If you want to crawl a website with an AJAX application, you will need to use the AJAX crawling feature to allow Lumar to access the links and content on the site.
Note: Google stopped using the AJAX crawling scheme at the end of quarter 2 of 2018. If you are relying on the AJAX crawling scheme for Google to crawl and index dynamic content, then this is no longer supported. For more information on getting JavaScript websites crawled and indexed please read new Google Developers documentation.
In this guide we will be focusing on:
- What is AJAX?
- How does the AJAX crawling scheme work?

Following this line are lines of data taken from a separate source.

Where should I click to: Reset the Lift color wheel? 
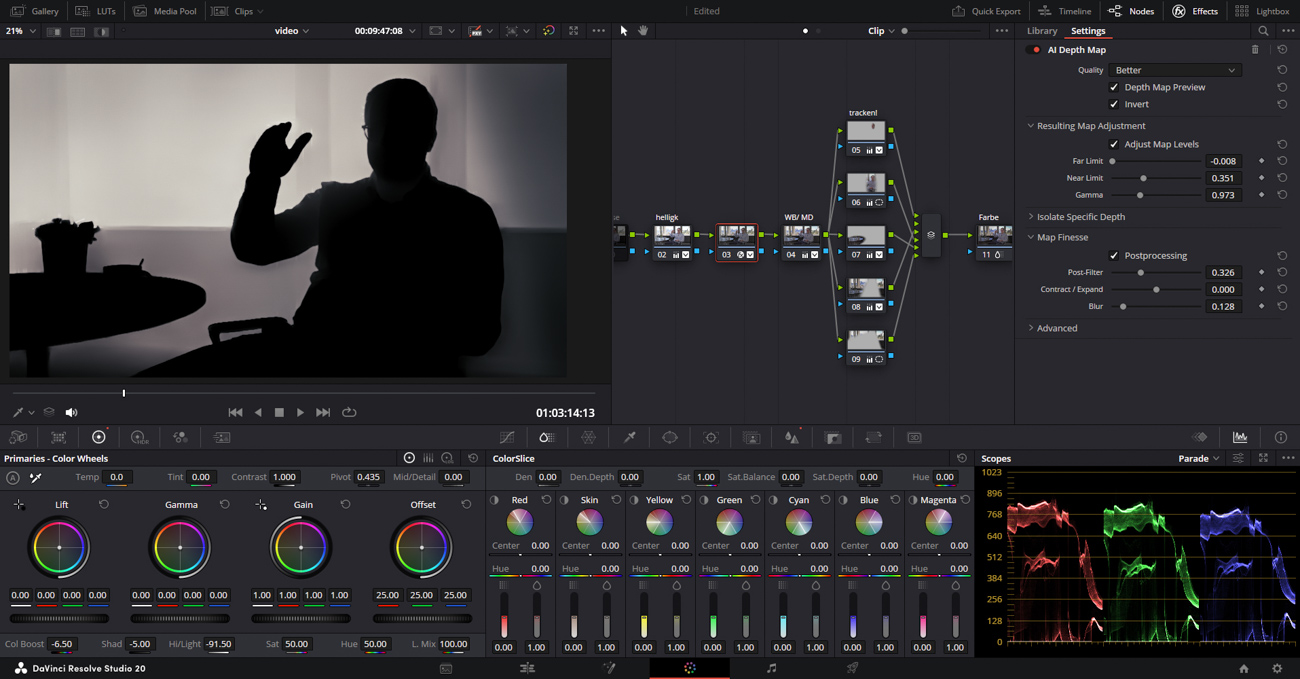click(x=104, y=505)
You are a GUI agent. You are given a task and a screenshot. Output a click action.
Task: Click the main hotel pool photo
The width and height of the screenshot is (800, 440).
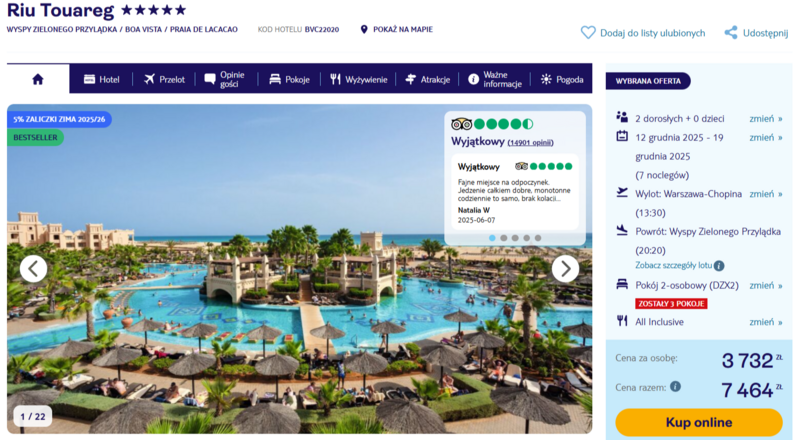pos(299,306)
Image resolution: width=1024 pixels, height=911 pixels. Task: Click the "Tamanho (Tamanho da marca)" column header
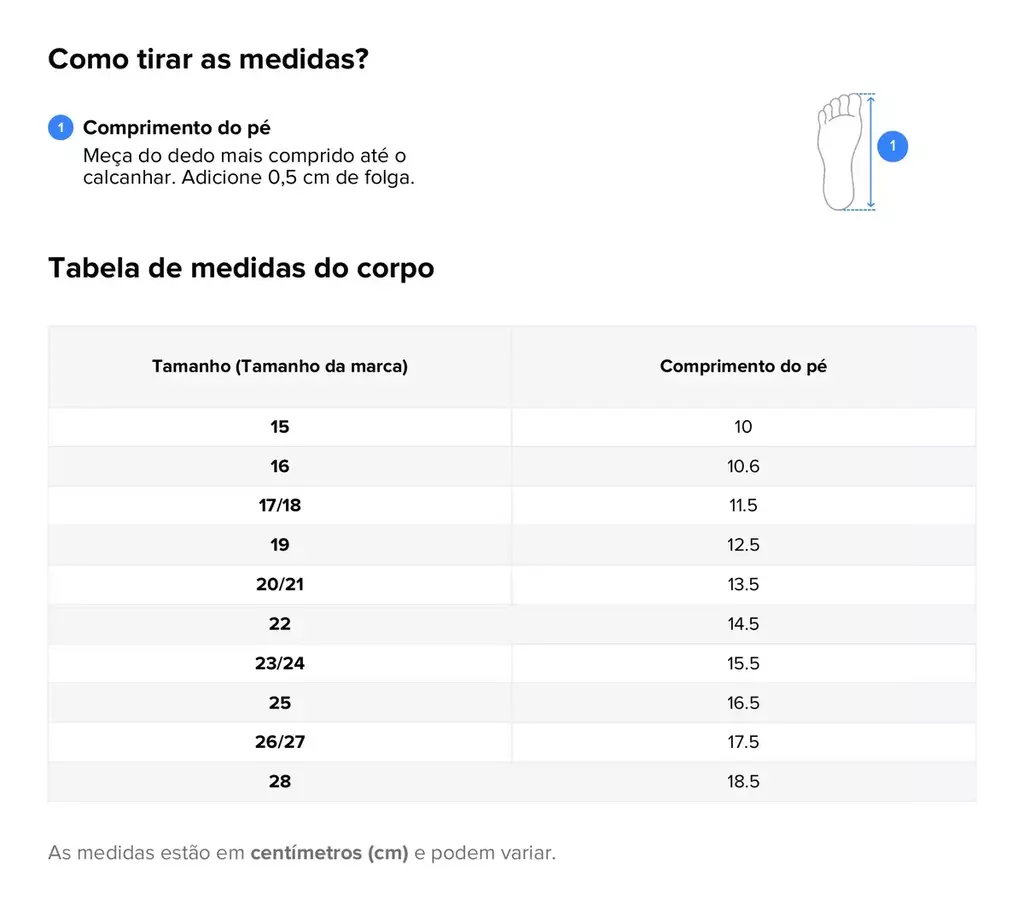[x=280, y=366]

- How do I configure Lumar to crawl AJAX websites?
What is AJAX?
The term AJAX stands for Asynchronous JavaScript and XML. It is a technique used by developers to create interactive websites using: XML, HTML, CSS, and JavaScript.
AJAX allows developers to update content, when an event is triggered, without having to make the user reload a page. Although an AJAX website can create an excellent experience for users, it can cause server issues for search engines.
The main problems with AJAX websites are that:
- They do not create unique URLs for a page, instead they create a # for a page.
- The on-page content dynamically generates once a page has loaded.
Both problems stop search engines from crawling and indexing dynamic content on a website. To manage these problems, Google came up with the AJAX crawling scheme which allows search engines to crawl and index these types of websites.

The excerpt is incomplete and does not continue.